Biosynthetic Production of [ N 2 ,1,3,7,9‐ 15 N]Guanosine and [1,3,7,9‐ 15 N]inosine and conversion into [ N 6 ,1,3,7,9‐ 15 N]adenosine for structure elucidation of RNA by heteronuclear NMR

A procedure was developed for the biosynthetic preparation of 15 N‐labelled guanosine and inosine through the action of a mutant Bacillus subtilis strain. Crude [ N 2 ,1,3,7,9‐ 15 N]guanosine and [1,3,7,9‐ 15 N]inosine were isolated from the culture filtrate by precipitation and anion‐exchange chromatography ( Scheme 1 ). No cell lysis and no enzymatic degradation was necessary.
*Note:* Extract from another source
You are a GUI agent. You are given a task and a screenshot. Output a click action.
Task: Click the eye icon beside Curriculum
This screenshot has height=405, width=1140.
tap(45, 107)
The per‐isobutyrylated derivatives 1 and 2 were isolated from a complex mixture, purified by virtue of their different lipophilicity, and separated in three steps involving normal‐and reversed‐phase silica‐gel chromatography. One litre of complex nutrient medium yielded 8.44 mmol of guanosine derivative and 2.84 mmol of inosine derivative with high average 15 N enrichment (83.5 and 91.9 atom‐%, resp.). [ N 6 ,1,3,7,9‐ 15 N]Adenosine ( 4 ) was obtained from 2′,3′,5′‐tri‐ O ‐isobutyryl[1,3,7,9‐ 15 N]inosine ( 1 ) through the ammonolysis of its 1,2,4‐triazolyl derivative with aqueous 15 NH 3 ( Scheme 2 ).